Our first step was to identify which features of walking were most predictive of imminent risk of falling. This is quite a unique approach. Dr. Andrea Iaboni

Building on a breakthrough

The next step? Moving beyond the proof of concept – which employed only weeks of measurements per individual – to create a more finely honed instrument. “To allow us to identify when someone is becoming at risk of falling in a more longitudinal way,” Dr. Iaboni explains, “we’re collecting months’ and years’ worth of data at a nursing home that’s part of UHN called Lakeside.”

Plans are also underway to test whether the system is better at measuring gait characteristics than an experienced healthcare provider. “Even if it’s just a proxy for a well-trained physician,” says Dr. Iaboni, “there’s value in that, because there’s a problem with having enough skilled staff in nursing homes.” The system could even eventually serve as a tool to supply bedside staff with the training to spot critical unsteadiness.

In future, the research team hopes to improve AMBIENT even further, perhaps replacing the radio frequency tags with facial recognition, and increasing its accuracy at predicting falls.

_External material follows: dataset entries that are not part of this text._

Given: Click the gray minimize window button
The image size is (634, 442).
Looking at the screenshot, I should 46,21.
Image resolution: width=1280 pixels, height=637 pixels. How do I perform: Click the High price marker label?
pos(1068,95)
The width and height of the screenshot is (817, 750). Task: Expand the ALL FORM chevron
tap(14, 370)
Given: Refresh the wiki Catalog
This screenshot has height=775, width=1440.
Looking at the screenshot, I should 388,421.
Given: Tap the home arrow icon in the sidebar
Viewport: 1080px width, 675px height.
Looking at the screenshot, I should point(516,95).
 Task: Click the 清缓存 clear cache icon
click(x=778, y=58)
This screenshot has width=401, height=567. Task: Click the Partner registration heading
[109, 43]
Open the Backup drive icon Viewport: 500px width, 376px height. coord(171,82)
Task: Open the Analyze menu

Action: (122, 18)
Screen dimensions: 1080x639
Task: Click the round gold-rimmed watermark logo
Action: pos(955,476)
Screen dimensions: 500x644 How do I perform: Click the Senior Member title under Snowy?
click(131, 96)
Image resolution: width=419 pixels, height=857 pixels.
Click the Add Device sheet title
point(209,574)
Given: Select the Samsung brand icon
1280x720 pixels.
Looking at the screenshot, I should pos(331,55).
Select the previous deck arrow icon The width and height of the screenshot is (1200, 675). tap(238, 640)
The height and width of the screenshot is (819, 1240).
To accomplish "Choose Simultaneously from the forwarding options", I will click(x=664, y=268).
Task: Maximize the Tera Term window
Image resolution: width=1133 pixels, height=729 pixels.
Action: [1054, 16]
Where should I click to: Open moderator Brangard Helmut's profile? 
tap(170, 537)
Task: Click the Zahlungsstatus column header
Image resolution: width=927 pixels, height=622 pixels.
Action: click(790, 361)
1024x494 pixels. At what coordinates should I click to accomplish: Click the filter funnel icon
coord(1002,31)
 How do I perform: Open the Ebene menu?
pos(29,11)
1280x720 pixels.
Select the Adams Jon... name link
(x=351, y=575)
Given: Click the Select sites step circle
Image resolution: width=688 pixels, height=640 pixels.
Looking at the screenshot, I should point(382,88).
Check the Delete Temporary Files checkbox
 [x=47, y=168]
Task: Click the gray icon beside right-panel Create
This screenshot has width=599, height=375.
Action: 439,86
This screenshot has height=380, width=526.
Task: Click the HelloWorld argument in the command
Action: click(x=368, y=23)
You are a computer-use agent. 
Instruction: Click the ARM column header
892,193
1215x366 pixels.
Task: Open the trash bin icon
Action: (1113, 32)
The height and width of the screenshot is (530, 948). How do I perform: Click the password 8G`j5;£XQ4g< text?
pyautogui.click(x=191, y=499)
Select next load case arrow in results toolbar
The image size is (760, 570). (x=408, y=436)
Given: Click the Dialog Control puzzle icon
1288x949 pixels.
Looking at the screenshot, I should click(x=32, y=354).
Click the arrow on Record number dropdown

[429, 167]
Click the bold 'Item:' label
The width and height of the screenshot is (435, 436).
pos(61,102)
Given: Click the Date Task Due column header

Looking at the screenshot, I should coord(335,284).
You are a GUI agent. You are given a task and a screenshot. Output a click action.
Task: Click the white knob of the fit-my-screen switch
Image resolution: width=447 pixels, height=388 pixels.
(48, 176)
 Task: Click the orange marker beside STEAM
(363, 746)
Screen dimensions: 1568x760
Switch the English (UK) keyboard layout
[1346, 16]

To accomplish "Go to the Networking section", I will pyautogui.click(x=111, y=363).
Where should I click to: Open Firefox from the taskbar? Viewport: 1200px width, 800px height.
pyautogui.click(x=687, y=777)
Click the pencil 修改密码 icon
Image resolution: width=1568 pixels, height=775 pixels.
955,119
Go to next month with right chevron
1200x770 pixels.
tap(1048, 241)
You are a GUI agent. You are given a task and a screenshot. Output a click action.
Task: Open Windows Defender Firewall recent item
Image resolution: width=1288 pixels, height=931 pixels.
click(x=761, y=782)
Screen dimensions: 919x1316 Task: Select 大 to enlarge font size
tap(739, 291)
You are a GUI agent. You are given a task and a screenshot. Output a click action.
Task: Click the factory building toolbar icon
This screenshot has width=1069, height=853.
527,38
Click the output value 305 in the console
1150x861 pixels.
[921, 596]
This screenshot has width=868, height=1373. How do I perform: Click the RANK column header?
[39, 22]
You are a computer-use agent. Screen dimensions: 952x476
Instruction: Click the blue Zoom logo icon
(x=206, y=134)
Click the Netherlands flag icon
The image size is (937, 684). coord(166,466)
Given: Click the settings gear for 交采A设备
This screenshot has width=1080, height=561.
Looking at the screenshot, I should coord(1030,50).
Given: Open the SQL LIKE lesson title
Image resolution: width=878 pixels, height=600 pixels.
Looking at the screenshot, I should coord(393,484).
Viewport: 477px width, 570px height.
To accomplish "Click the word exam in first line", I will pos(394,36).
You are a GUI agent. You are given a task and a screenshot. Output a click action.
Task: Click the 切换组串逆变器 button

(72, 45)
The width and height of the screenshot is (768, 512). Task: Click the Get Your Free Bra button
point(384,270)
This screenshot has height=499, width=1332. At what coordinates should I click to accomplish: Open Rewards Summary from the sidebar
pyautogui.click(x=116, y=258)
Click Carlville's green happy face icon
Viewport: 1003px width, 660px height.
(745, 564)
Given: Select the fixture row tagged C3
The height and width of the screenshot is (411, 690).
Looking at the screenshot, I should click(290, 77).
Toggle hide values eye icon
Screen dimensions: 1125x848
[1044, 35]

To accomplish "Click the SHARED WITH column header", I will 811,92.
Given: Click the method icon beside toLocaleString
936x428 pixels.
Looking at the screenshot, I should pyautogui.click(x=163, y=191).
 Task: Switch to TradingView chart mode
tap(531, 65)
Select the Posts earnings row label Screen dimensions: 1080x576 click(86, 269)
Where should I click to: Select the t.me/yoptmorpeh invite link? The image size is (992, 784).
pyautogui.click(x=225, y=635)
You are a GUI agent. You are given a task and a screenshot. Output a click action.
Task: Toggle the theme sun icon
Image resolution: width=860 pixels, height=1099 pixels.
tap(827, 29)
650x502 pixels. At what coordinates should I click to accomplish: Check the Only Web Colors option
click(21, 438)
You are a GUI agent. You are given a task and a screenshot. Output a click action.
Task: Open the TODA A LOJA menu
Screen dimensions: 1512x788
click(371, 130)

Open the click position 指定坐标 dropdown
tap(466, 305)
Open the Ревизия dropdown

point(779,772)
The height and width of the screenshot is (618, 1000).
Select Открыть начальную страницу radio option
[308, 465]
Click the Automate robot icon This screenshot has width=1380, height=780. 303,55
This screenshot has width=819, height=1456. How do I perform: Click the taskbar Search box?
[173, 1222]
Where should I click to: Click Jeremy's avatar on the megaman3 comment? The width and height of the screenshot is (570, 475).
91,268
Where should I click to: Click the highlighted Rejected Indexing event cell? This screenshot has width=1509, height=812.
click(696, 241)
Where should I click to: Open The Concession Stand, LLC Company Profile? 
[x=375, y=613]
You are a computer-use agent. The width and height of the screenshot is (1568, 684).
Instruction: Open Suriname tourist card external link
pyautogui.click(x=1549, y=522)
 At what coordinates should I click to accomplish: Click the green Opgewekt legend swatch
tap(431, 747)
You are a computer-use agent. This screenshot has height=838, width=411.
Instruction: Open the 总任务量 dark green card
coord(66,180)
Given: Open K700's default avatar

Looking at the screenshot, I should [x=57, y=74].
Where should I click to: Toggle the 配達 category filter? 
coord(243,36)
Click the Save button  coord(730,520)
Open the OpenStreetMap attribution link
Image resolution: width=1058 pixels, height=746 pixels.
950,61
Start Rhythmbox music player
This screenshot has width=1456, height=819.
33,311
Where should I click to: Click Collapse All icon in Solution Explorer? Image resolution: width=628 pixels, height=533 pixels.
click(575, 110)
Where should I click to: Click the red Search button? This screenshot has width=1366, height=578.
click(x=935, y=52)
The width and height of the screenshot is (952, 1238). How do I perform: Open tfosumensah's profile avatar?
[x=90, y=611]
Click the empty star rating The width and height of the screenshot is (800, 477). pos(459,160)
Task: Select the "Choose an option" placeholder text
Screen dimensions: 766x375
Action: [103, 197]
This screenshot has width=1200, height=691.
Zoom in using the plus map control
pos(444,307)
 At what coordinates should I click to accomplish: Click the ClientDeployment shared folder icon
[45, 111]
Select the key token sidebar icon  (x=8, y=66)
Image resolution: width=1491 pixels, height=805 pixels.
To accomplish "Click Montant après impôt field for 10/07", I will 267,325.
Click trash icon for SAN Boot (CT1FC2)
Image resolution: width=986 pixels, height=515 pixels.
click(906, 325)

They can also foresee a day when the software is sufficiently simplified that it could easily be adopted around the globe. “You could use any video camera, and most nursing and retirement homes already have video surveillance in common areas,” says Dr. Iaboni. “This is a really great example of a project that’s taken advantage of the innovative and fast-moving areas of computer vision and pose-tracking for a very important clinical application which should improve the lives of people with dementia.”